Strategy adds to a project’s upfront cost. That’s why many businesses skip it — they see a line item they can cut.

But consider what skipping strategy actually costs:

Strategy isn’t an added expense — it’s an investment. Skip it and you’ll almost certainly spend more for results that disappoint.

Opportunity cost. Every month a site underperforms is a month of leads, sales, and growth you didn’t capture.

Rework cost. Sites built without strategy often need significant revisions within a short time — sometimes a complete rebuild. It’s cheaper to do the thinking upfront than to go through design and development twice.
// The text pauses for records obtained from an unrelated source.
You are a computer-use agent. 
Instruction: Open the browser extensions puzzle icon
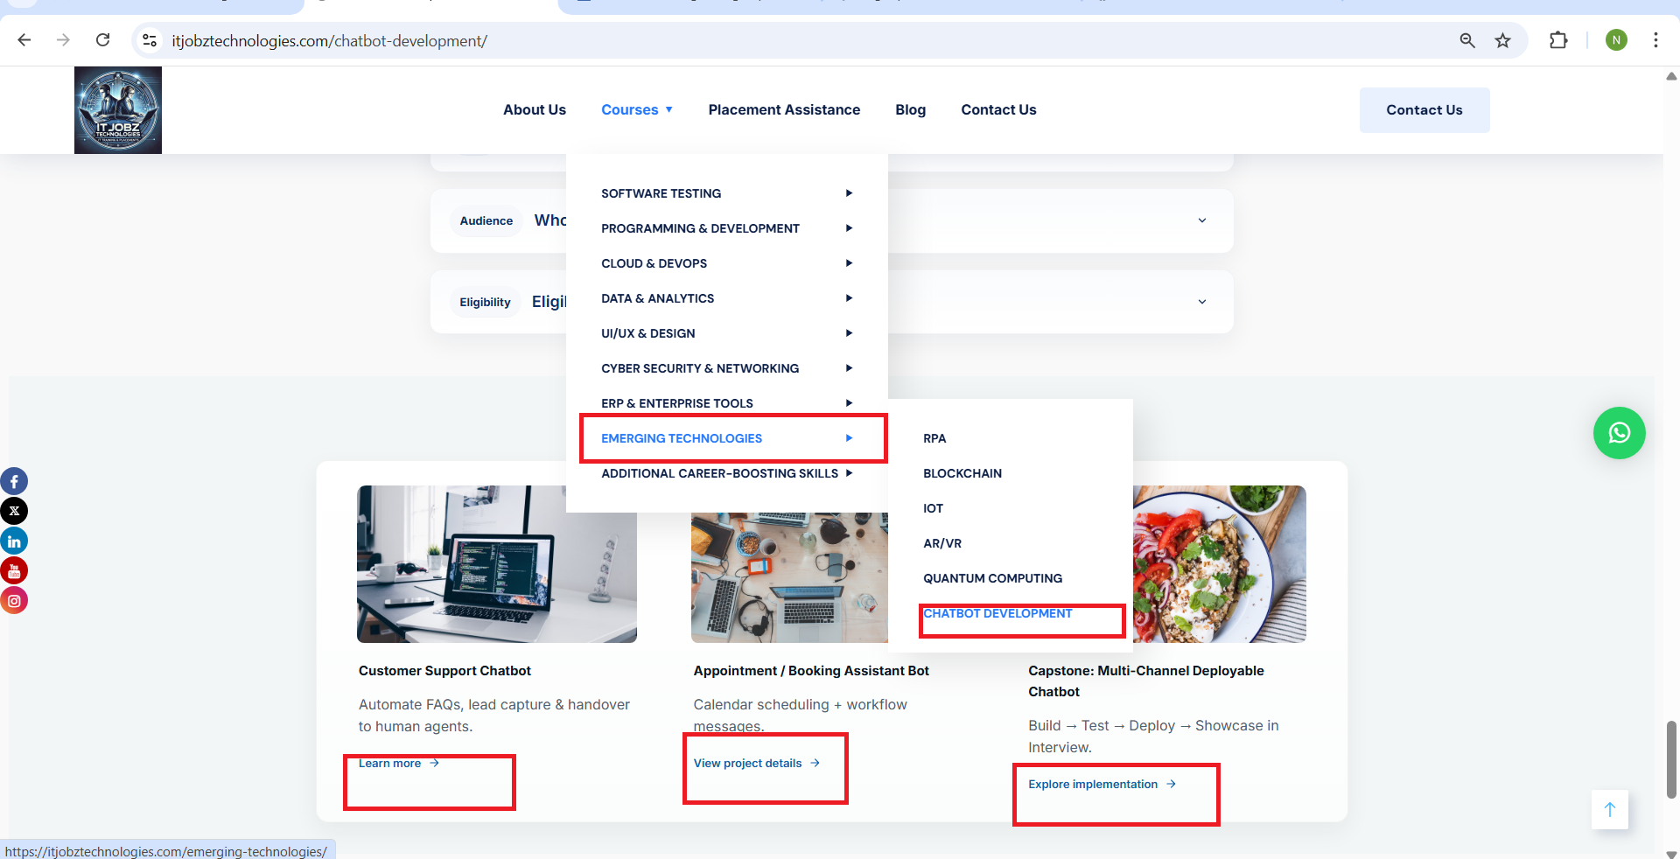click(x=1558, y=40)
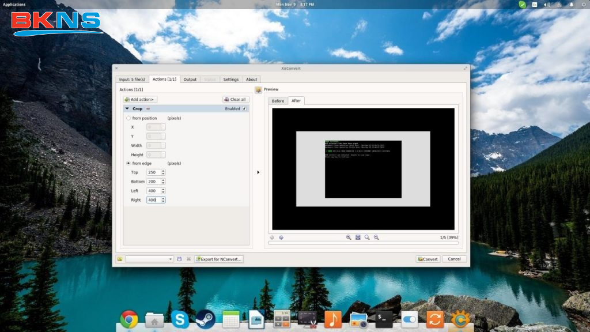Collapse the Crop action section
Viewport: 590px width, 332px height.
point(127,108)
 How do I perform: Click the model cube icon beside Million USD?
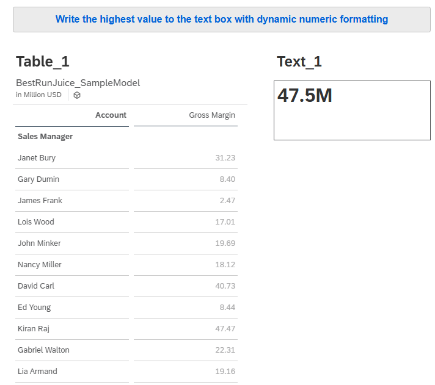pyautogui.click(x=77, y=95)
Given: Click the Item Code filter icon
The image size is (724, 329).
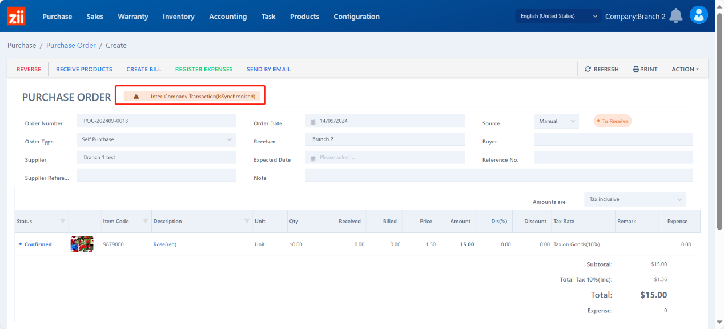Looking at the screenshot, I should pyautogui.click(x=146, y=222).
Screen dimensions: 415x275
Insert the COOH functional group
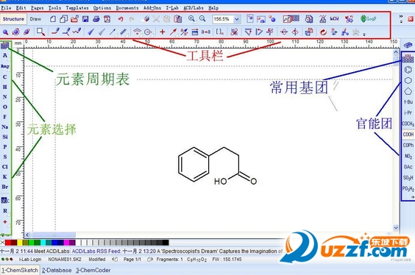(408, 135)
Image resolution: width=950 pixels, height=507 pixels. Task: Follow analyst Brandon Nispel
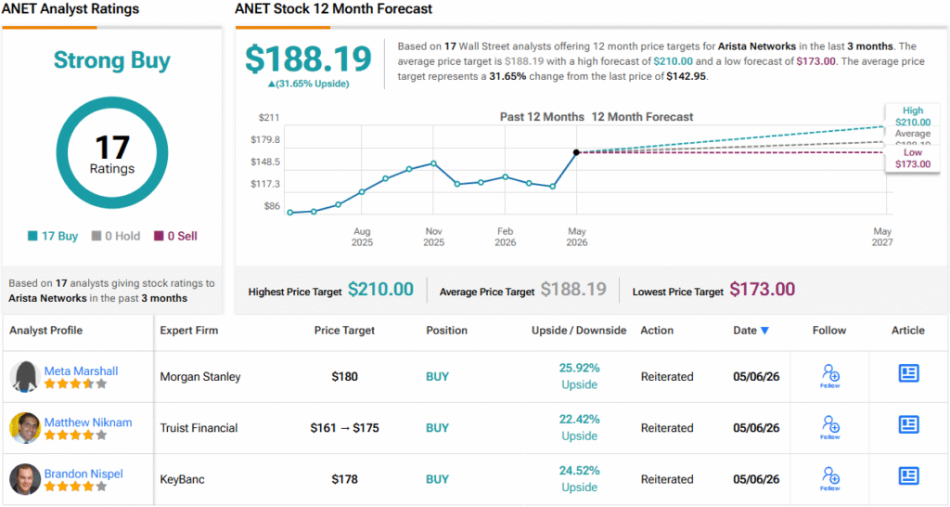[x=830, y=478]
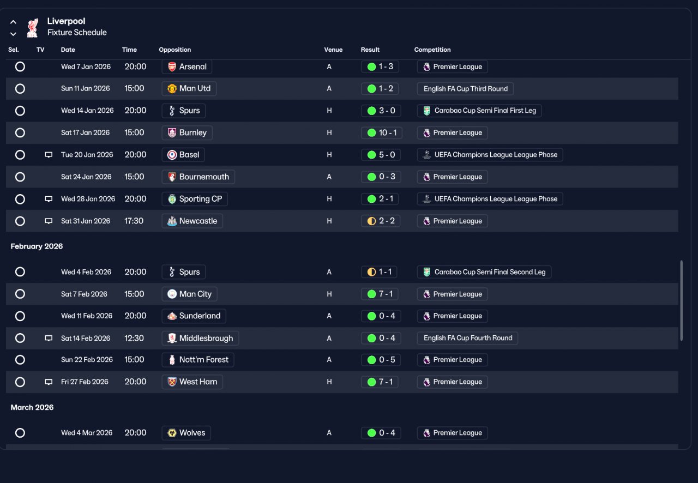Click the TV icon on the Middlesbrough fixture
Viewport: 698px width, 483px height.
point(49,338)
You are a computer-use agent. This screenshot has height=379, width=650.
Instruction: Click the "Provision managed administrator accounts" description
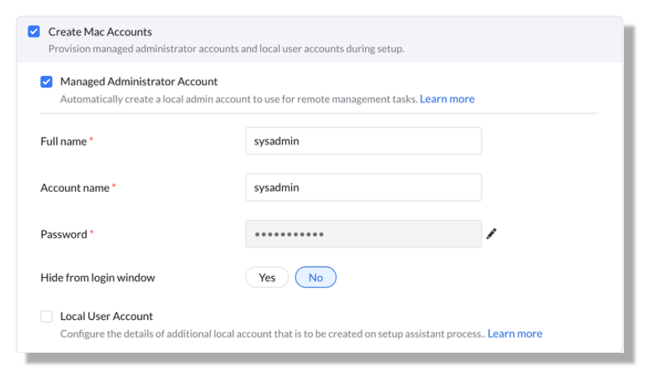tap(226, 48)
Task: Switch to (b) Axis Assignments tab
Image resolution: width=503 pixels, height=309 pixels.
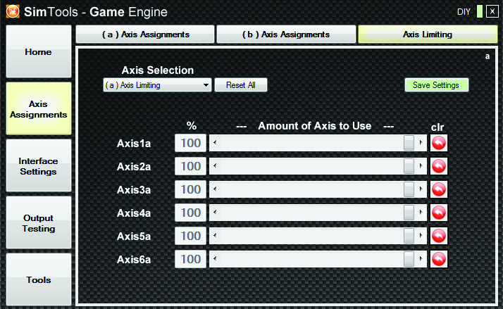Action: coord(286,34)
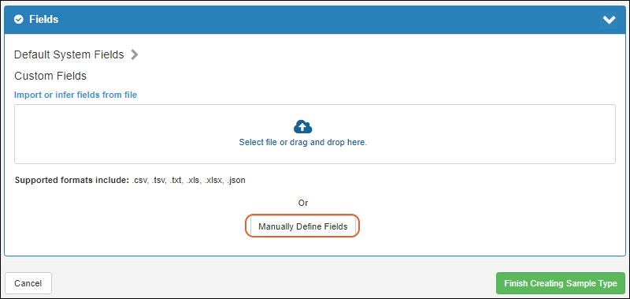Cancel the sample type creation
The width and height of the screenshot is (630, 299).
coord(28,283)
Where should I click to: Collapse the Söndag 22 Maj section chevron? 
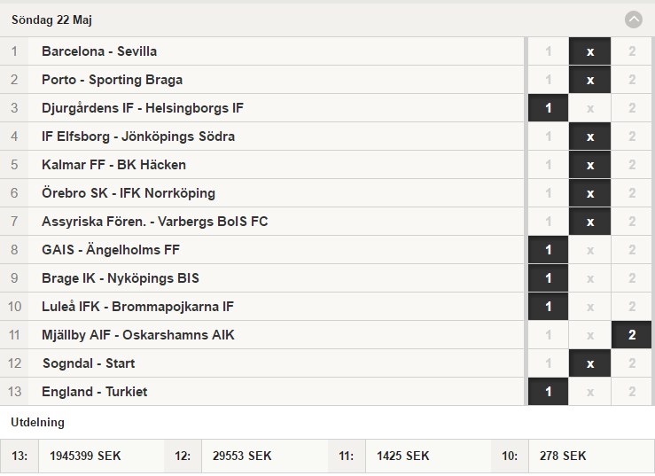(x=633, y=20)
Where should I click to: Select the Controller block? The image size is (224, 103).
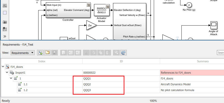click(x=68, y=10)
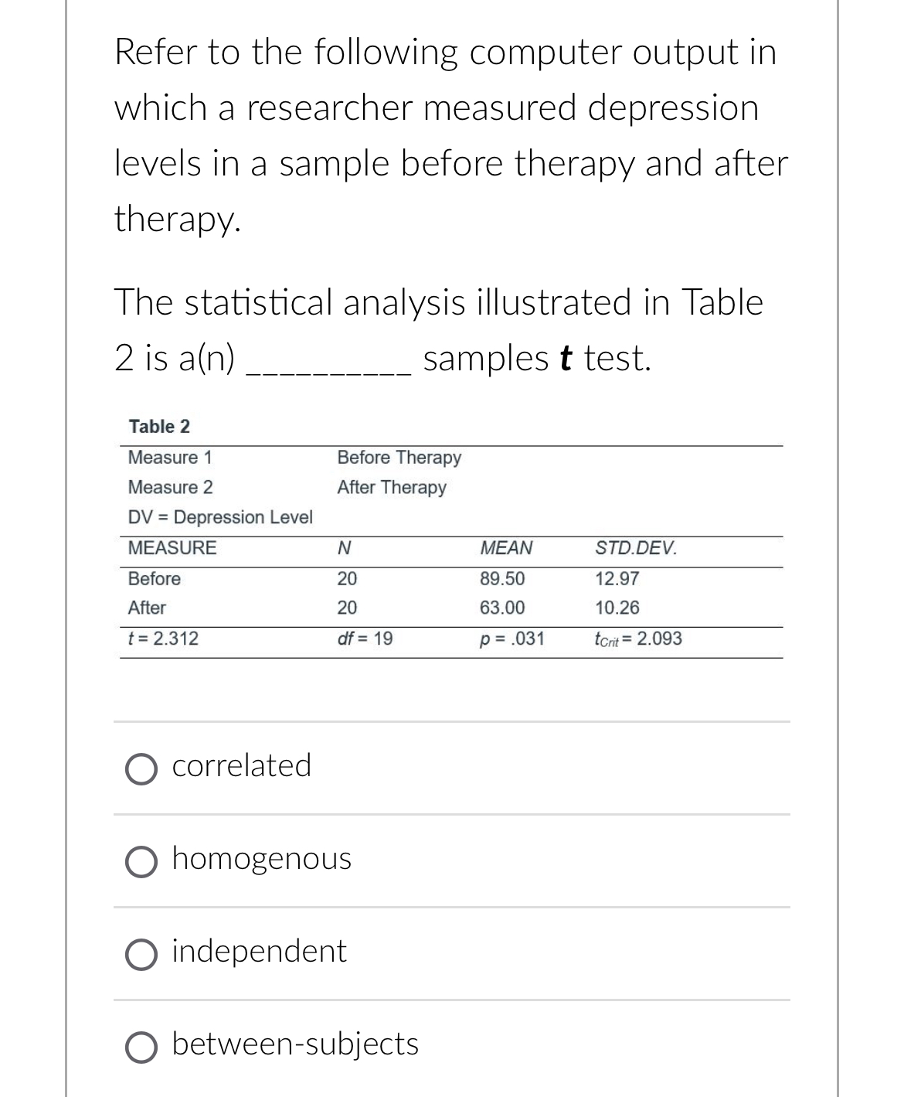Viewport: 904px width, 1097px height.
Task: Click the After mean value 63.00
Action: coord(502,608)
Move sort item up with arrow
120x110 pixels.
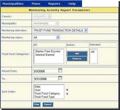pos(67,90)
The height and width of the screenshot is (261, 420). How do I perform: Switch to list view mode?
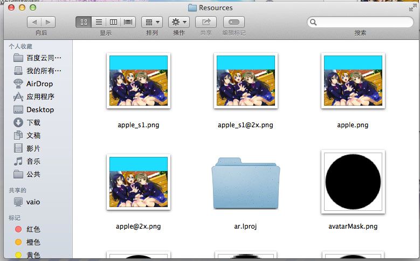coord(99,22)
Marketing cost. A site that wasn’t built with SEO, intent, and performance in mind requires more paid advertising to generate the same level of traffic. A site that doesn’t convert requires more traffic to generate the same leads. If your landing pages are slow, irrelevant, or poorly structured, Google Ads penalizes you with lower Quality Scores — meaning you pay more per click than a competitor with a better-optimized page. Poor strategy compounds your ad spend in multiple directions.

From Strategy to Design

The end result of the strategy phase isn’t just a set of ideas — it’s a blueprint. Site architecture, content hierarchy, conversion paths, and design direction are all documented and ready to hand off to design and development.

Without this foundation, design and development become guesswork. Decisions about structure, content, and user flow get made on the fly — or not at all — and the result is a site that may look fine, but doesn’t produce results.

Design and development without strategy is execution without direction. And there’s only one way to fix that: start over and do the strategy you skipped. Then redo design and development based on the strategy blueprint – potentially doubling your total design and development costs. Ultimately, strategy reduces long-term costs and produces better results at every stage — more traffic, more engagement, more conversions.